Mr Smith, who was accompanied by Roger McCall of the New Entrants Forum, an independent group formed to highlight the way young farmers are detrimentally affected by the current SFP scheme in Scotland, said afterwards the meeting had been ‘useful and constructive’, while Mr McCall added it was ‘another step on a journey’.
He said he welcomed the fact the Commission was ‘fully aware’ of the ‘real handicaps’ faced by new entrants and were aware the system needed urgent reform. “The market in entitlements is not working to support active farming as it should. While this will, to an extent, resolve itself as the new CAP comes in after 2013, there is a pressing problem now and it is right we look at all our options.
“I was pleased the Commission is clearly determined to find the right solution for the next reform of the regulation in 2013, so new entrants have the same rights as other farmers from day one. Amending the regulation itself before 2013 is not on the cards, but we do have other options. We can find innovative solutions using the current laws to favour active farmers.”

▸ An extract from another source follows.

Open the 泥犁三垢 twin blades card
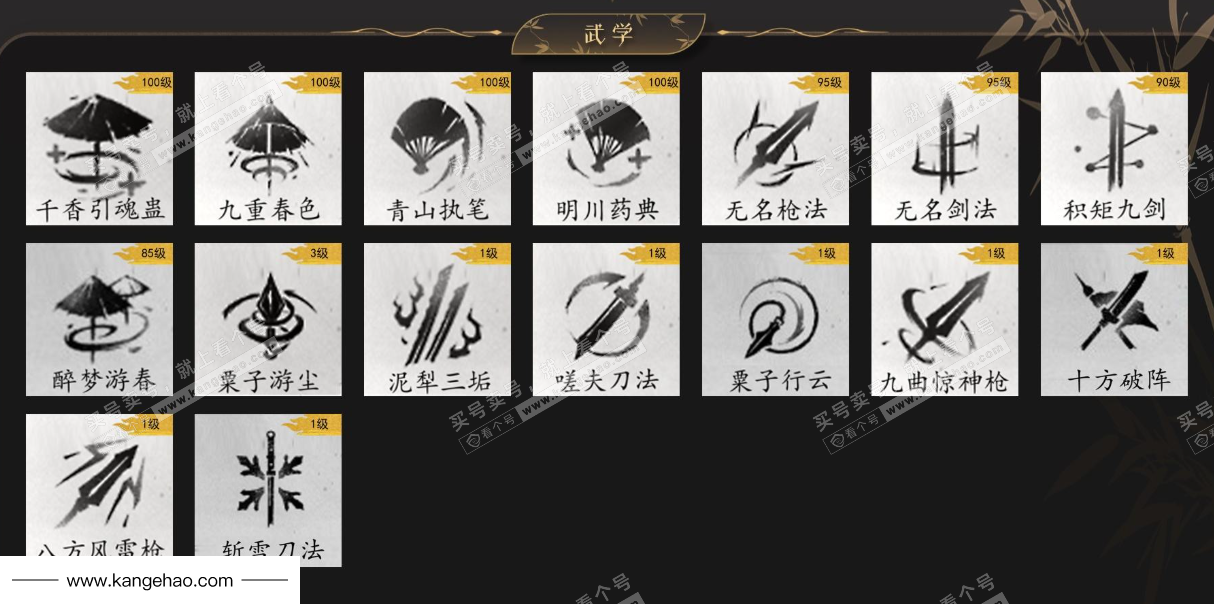Viewport: 1214px width, 604px height. [437, 320]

He said he would be writing to the Scottish Government regarding the possibility of transferring money from entitlement transfers to a National Reserve, though he added such proposals must be investigated thoroughly, to prevent any more ‘unwanted side effects’.
“This has too often been portrayed as a case of farmer versus farmer, but existing holders of SFP entitlements who actively farm the land have nothing to fear from reform. Assisting eager new entrants who want to contribute to our agricultural and climate goals can only be good for Scotland.”
Mr McCall said it was a ‘big step forward’ for young people and new entrants to finally have their voice heard at European level. “It was made clear that financial hardship now exists for young businesses as a direct result of the SFP scheme. These businesses need help if they are to survive until changes happen.”